Escribo, naturalmente, desde el antepecho de la nostalgia, porque ya se sabía
–se temía—desde tiempo atrás que este año tampoco habrá toros en Valdemorillo.
También se sabe que su nueva Plaza cubierta
hace años que le dio el alto a los rigores de la intemperie. Pero no es
lo mismo. Por lo que a mí respecta, echo en falta aquellos forros polares,
mantas zamoranas y gorros de montaña que le daban un punto especial a la
cazuela de la plaza portátil de antaño, tras cuyo peto metálico de arriba
emergían enhiestas y solemnes –“son las Giraldas de aquí”, me dijo una tarde
heladora mi compañero y amigo Barquerito--
las chimeneas de una vieja y extinta fábrica de loza del siglo XIX. Esas
chimeneas daban “personalidad” a una tarde de toros; una tarde en que las
ovaciones bien podrían perderse en la opacidad de unas manos enguantadas, pero
llegaban con nitidez a la cálida soledad del torero y al húmedo y espeso
aliento del toro. Será todo lo incómodo o anacrónico que ustedes quieran, pero
aquello, repito, daba carácter a los festejos taurinos de Valdemorillo.
Llegado este punto --y dadas las excepcionales
circunstancias que vivimos--, miro para arriba y quiero creer que, por más allá
de las alturas infinitas, debiera haber este año un remusguillo solidario, una
especie de protesta respetuosa y
beatífica en la elite conformada por los santos que barruntan un año --otro
más-- que pueden quedarse sin toros. Aparte san Blas, hay unos cuantos más que ven
peligrar su aparición en los carteles, a saber: san José, san Isidro, san Juan,
san Pedro, san Pablo, san Fermín, san Jaime, san Antolín, san Mateo, san
Miguel, san Lucas… Entiendo que me dejaré más santos taurinos sin recoger en
este apresurado escalafón, pero si le sumamos las festividades marianas de
diversa titulación y otros acontecimientos signados como principales en la
liturgia cristiana, llegamos a la conclusión de que es un colectivo celestial
suficientemente numeroso e influyente como para que se tengan en cuenta sus
justas vindicaciones. Alguien habrá de parar una pandemia que, también en lo
que al santoral afectado respecta, supera con creces los cálculos del profeta
más agorero.
Se acaba de conocer la decisión de la Comunidad de
Navarra de suspender las fiestas de san Fermín, y la noticia nos deja de
piedra. Ello puede arrastrar en la debacle a los santos que le preceden en el
calendario taurino, algunos de los cuales, como san José, ya lo tienen asumido.

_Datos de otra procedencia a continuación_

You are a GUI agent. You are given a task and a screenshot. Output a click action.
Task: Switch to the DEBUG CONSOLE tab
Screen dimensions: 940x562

Todavía no está consensuada la tajante decisión porque el alcalde de Pamplona
ha declarado que, en virtud de la potestad que le otorga su cargo, tiene
intención de revocarla; pero la cosa pinta chunga. De los humanos, no hay que
fiarse.
Esta pandemia nos está torturando de forma
implacable. Da la impresión de que los terrenales que tienen facultad para
combatirla no acaban de dar con la tecla; por tanto, sería menester que las más
altas instancias de la jerarquía celestial tomaran cartas en el asunto y
pidieran al Supremo Hacedor que reutilice
la milagrería, que tantas canonizaciones ha proporcionado en el mundo, para
librarnos de esta peste maldita y persistente. Hay santos que tienen mucha
“fuerza” por aquél inescrutable confín.
Confiemos, pues, en los santos del cielo que
tienen reconocido su acendrado taurinismo y están tradicionalmente vinculados a
nuestra Fiesta. Para san Blas, el de las chimeneas, va nuestra primera plegaria.